Hello *, I'm currently migrating a friend to Kubuntu 7.10. He's forced to use a service which works with IE only (no other browser can display their website). Fortunately, IE6 works with Wine (I used ies4linux 2.99.0 (http://www.tatanka.com.br/ies4linux) to set it up), but unfortunately only with the English keyboard layout: When we switch to Thai (KDE shortcut Ctrl-Alt-K), the focused text field either does not react anymore or displays a question mark ("?") for every character (depending on which textfield it is). IE6 renders the Thai website correctly (i.e. Thai fonts are obviously available) and typing a Thai text in another application (e.g. kwrite) and then copying it into IE6 works fine, too. Only the direct keyboard input is an issue. I've searched a while for documentation about keyboard layouts and related settings in Wine but unfortunately didn't find anything for keywords like "keyboard", "charset" or similar. Any help would be greatly appreciated! Best regards, Marco :-) P.S.: "wine --version" says we're using 0.9.46 (installed with distro, i.e. apt-get).

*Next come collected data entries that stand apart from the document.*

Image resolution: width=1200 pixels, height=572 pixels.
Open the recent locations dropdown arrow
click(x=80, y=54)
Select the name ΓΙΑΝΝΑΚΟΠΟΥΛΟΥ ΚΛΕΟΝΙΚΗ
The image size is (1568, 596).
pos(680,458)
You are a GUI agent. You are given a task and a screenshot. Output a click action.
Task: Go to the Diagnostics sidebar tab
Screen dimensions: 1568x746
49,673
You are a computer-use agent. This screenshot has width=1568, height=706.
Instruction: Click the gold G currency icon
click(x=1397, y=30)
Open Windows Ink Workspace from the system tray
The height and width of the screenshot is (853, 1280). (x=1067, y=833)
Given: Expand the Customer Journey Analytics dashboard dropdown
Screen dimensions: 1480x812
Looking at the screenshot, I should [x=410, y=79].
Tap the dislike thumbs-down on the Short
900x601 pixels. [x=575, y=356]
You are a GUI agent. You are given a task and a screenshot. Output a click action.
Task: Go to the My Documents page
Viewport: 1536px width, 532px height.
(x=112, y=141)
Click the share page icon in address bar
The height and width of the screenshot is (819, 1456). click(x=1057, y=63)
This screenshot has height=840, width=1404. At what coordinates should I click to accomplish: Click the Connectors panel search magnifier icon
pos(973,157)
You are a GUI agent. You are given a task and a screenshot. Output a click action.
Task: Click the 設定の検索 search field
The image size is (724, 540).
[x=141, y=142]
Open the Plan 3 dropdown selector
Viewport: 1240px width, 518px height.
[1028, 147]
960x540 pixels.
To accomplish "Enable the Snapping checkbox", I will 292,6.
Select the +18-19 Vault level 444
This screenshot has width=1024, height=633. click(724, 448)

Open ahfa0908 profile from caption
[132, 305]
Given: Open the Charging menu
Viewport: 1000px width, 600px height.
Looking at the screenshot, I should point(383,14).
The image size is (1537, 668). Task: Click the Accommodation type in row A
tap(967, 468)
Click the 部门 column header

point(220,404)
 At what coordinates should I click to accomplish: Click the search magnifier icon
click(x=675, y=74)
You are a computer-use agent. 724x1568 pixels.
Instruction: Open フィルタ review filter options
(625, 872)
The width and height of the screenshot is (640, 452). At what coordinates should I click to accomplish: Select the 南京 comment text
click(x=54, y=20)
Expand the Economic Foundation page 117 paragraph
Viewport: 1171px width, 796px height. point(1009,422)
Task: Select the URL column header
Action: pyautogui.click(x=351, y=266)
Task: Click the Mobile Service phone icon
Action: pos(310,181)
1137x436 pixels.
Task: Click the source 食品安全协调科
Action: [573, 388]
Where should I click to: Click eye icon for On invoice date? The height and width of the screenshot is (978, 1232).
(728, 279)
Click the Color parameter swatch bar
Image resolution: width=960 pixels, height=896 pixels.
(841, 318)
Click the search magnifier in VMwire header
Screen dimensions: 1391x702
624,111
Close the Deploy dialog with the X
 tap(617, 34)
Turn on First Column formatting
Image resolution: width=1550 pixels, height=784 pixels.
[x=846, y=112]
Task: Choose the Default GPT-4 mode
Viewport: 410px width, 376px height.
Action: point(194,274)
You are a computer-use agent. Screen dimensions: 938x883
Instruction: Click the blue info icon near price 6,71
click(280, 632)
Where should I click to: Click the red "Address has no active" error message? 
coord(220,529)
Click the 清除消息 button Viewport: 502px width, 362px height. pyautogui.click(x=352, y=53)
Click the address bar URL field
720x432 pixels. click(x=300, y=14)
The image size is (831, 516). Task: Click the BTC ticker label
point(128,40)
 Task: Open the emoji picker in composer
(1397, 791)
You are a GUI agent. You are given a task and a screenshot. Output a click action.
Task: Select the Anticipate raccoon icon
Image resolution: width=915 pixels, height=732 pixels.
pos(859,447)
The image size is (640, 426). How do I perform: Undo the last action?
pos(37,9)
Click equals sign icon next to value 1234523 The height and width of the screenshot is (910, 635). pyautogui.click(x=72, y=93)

nlmarco wrote:> P.S.: "wine --version" says we're using 0.9.46 (installed with distro, i.e. apt-get).That's too old - upgrade. You have to set at least LANG environment variable to the proper locale. Try: Code: LANG=th_TH wine notepad If that works, then configure your ie shortcut to do the same.
Hello Tom, thanks for giving it a try! It's good to read that it works on your machine. Maybe Wine works better with GNOME than with KDE. I don't get "character I don't have glyphs for"-glyphs - my key strokes are simply totally ignored when I switch to the Thai keyboard layout. As already mentioned, writing a Thai/Latin mixed text in kwrite (KDE's simple text editor) and then copy'n'pasting it into a text field of a web site works fine. However, I saw that when I paste a Thai text from the clipboard into IE's address field (not a web site's text field) or into notepad, it shows these squares ("character I don't have glyphs for"-glyphs). Note, that I didn't install any fonts at all. My Kubuntu was capable of working with Thai even without installing anything - adding the keyboard layout in the configuration was all that's necessary for my (non-Wine) applications. Best regards, Marco :-)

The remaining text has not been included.